#### Materials provided
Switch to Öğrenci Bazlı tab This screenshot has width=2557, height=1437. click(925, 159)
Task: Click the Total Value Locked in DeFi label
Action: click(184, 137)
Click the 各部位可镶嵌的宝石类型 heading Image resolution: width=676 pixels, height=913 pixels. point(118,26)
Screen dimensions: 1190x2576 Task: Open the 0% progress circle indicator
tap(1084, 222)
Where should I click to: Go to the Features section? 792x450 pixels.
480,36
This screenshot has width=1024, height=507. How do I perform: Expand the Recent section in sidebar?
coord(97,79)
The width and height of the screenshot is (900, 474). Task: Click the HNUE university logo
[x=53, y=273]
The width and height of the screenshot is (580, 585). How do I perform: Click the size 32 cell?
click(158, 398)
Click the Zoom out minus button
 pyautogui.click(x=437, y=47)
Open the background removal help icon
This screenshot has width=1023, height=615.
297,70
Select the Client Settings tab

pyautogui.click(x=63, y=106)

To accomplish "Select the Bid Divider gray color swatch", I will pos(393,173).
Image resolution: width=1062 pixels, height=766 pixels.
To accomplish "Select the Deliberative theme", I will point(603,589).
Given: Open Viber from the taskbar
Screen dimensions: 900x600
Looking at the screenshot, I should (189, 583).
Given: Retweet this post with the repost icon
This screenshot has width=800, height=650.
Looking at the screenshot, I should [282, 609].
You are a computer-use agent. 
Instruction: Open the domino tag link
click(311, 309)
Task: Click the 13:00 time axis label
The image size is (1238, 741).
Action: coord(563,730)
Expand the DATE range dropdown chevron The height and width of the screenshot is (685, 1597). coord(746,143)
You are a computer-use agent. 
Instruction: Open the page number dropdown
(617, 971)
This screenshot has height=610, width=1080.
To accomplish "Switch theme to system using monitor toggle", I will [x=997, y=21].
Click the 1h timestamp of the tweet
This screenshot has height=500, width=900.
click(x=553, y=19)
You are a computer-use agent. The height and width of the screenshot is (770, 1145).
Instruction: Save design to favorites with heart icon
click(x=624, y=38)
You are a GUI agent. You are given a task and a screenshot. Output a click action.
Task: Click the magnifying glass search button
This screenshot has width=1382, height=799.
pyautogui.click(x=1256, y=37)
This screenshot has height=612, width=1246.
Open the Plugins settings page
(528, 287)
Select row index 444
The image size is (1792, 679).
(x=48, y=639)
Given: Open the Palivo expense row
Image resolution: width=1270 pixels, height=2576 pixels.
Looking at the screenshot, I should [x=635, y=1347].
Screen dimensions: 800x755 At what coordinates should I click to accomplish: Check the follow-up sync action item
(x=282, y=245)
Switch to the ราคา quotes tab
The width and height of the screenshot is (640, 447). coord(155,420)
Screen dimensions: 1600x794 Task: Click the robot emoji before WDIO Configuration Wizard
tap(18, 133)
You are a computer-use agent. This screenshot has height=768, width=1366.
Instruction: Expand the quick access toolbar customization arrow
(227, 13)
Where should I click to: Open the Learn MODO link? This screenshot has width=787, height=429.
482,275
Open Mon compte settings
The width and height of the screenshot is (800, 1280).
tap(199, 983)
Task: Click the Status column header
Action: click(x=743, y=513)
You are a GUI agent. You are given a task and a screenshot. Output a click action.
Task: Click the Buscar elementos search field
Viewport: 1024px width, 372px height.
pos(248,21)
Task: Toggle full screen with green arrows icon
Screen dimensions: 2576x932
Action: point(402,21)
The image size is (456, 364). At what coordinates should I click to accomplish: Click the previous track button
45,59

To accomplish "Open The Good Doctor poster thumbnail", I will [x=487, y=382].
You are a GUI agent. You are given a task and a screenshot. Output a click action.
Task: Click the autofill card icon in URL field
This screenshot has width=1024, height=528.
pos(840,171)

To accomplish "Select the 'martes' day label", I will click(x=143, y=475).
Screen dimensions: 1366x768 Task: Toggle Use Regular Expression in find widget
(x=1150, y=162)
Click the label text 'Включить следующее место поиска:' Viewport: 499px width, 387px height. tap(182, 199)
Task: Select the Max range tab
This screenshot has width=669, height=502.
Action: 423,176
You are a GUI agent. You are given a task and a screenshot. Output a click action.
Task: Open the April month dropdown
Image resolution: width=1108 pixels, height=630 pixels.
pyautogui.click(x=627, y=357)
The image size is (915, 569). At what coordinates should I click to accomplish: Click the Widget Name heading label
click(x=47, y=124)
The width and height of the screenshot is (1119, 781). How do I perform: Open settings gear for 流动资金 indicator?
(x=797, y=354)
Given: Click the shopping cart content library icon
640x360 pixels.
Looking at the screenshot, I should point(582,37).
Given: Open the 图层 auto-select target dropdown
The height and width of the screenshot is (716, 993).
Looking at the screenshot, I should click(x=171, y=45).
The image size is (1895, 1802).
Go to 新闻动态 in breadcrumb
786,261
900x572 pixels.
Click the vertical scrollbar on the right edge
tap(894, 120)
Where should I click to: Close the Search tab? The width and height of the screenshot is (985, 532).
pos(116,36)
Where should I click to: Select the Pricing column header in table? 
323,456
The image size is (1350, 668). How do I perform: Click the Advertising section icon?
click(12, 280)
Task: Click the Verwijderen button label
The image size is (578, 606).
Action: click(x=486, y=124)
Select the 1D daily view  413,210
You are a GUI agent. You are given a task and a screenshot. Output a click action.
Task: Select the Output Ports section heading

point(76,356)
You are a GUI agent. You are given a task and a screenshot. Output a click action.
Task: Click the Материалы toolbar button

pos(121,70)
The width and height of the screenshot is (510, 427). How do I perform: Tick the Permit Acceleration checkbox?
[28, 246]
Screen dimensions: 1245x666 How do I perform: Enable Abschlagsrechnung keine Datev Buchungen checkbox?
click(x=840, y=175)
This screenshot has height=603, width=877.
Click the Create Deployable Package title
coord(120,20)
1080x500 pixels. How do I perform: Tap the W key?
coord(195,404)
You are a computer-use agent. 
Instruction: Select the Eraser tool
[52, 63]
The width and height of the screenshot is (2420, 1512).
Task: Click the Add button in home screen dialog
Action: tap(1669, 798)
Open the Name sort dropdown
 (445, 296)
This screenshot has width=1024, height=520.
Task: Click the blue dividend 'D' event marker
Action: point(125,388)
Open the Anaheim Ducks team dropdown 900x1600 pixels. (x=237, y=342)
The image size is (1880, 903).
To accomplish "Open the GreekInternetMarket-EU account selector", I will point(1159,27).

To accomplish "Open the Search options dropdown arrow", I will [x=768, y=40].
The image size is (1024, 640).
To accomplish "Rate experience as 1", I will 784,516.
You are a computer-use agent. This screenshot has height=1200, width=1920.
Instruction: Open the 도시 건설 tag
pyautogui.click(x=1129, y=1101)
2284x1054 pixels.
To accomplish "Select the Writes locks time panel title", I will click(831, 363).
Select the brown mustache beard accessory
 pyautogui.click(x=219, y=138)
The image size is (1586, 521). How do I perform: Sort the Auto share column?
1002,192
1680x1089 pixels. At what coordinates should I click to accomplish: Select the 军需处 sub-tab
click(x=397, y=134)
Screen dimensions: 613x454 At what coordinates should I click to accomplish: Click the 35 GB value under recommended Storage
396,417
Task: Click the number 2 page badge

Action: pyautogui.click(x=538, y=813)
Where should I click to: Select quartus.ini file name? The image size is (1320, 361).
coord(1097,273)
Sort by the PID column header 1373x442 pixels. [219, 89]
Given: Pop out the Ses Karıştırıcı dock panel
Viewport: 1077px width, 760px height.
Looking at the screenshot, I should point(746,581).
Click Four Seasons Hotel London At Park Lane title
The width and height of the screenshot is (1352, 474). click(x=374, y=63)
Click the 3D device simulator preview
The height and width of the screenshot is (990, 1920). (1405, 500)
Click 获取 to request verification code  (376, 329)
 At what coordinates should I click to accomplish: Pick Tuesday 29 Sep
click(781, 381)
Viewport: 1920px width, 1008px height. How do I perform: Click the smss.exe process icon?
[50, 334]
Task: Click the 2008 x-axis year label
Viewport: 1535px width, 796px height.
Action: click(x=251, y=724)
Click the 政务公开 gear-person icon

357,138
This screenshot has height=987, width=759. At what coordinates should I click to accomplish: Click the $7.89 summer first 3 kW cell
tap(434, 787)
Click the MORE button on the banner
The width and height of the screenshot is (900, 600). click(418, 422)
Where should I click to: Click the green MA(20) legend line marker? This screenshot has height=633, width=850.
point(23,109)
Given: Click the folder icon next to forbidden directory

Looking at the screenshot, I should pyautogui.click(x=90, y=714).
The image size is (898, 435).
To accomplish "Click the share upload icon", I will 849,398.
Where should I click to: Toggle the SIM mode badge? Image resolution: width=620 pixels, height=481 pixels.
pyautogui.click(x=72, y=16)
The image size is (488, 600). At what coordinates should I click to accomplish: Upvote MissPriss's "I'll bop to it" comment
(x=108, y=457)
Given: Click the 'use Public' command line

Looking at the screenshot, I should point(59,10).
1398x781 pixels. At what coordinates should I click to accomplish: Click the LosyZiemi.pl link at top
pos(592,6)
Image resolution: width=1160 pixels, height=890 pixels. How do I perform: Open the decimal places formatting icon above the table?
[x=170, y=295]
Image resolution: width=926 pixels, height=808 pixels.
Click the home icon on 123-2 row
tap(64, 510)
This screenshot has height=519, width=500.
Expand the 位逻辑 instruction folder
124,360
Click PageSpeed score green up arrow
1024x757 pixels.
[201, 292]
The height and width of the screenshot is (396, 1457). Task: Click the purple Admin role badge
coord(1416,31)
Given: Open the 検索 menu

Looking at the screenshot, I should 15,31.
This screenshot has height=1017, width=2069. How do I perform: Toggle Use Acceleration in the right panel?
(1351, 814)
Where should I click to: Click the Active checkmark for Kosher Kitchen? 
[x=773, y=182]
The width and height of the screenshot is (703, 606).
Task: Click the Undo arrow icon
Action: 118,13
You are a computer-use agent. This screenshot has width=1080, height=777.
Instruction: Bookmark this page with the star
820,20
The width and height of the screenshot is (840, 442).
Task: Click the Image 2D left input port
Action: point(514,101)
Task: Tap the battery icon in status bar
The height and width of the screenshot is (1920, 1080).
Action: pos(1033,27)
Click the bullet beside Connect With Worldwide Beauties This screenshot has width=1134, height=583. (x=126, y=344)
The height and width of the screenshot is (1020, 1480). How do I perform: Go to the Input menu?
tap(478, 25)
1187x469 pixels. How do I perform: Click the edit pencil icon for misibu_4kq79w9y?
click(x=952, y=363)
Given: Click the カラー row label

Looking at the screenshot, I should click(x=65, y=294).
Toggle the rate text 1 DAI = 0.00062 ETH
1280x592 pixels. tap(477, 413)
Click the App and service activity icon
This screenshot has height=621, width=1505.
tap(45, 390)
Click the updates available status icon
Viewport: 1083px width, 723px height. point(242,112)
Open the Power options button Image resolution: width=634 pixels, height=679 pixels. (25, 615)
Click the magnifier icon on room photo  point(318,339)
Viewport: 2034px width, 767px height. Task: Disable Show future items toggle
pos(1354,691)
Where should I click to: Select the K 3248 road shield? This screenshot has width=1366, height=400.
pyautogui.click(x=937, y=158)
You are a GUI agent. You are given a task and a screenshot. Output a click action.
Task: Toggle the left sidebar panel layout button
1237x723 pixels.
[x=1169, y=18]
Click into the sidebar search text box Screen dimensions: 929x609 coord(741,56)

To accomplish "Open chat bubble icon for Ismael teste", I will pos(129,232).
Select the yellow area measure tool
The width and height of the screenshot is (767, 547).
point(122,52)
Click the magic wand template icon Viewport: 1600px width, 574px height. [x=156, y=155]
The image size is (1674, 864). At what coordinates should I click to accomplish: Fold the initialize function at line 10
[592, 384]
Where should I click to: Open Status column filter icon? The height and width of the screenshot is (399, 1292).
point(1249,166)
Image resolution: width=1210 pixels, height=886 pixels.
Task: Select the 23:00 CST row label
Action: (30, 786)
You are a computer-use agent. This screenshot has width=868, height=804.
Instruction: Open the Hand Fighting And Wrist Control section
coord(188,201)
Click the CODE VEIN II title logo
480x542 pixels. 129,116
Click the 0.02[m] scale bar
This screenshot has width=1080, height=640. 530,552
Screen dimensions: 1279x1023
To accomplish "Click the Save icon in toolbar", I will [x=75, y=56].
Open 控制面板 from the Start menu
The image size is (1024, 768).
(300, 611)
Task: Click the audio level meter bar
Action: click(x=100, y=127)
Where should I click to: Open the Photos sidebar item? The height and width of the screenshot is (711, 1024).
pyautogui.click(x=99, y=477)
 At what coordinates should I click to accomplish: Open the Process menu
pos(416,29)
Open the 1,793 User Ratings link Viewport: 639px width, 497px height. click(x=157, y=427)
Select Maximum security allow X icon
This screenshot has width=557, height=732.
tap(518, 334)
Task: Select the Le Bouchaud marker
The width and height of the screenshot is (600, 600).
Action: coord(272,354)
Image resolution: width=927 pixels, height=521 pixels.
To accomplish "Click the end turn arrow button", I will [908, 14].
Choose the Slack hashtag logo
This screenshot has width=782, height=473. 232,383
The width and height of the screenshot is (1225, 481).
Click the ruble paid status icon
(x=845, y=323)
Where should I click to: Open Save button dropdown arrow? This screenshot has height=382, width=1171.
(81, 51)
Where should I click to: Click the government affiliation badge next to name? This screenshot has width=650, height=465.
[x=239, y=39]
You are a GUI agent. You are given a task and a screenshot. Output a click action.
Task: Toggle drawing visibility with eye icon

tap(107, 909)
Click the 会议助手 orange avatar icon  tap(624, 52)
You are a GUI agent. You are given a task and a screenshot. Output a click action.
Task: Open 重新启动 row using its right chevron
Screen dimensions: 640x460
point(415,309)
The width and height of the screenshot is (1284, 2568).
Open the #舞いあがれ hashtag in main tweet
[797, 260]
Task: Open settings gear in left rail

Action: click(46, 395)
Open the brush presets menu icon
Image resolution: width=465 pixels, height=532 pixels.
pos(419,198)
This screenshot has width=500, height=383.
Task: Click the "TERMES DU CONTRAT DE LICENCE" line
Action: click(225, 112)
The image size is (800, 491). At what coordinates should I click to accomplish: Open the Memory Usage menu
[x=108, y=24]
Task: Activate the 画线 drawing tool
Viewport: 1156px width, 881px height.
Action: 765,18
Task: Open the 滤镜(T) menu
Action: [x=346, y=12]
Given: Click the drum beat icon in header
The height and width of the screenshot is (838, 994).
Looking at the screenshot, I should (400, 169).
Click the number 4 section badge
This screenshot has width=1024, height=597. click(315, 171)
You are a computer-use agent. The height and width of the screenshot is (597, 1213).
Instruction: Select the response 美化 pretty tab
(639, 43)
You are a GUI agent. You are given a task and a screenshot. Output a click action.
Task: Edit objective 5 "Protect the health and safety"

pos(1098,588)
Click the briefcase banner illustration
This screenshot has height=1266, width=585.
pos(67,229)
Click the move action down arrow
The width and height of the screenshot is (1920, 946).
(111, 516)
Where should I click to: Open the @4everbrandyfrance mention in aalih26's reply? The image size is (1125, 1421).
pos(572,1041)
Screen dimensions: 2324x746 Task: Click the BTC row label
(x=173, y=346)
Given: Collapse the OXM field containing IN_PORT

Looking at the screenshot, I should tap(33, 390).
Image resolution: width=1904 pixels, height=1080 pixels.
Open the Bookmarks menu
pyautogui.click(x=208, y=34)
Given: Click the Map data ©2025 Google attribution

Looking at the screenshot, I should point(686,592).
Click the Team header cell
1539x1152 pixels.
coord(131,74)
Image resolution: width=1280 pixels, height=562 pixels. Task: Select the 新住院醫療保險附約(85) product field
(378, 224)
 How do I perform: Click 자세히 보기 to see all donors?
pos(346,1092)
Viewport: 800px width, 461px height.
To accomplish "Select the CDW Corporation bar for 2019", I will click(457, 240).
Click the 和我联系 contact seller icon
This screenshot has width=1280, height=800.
########
▸ Exercise: Only the number should be given: the count of lines in the entries that contain the string "axis".

▸ Answer space: 2